The answer is the full set of records below, transcribed exactly.

-*-*-

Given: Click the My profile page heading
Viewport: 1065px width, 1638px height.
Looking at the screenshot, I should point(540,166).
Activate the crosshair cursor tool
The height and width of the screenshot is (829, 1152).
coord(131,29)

-*-*-

**Response**
Given: Click the My profile page heading
Viewport: 1065px width, 1638px height.
Looking at the screenshot, I should point(540,166).
Activate the crosshair cursor tool
The height and width of the screenshot is (829, 1152).
coord(131,29)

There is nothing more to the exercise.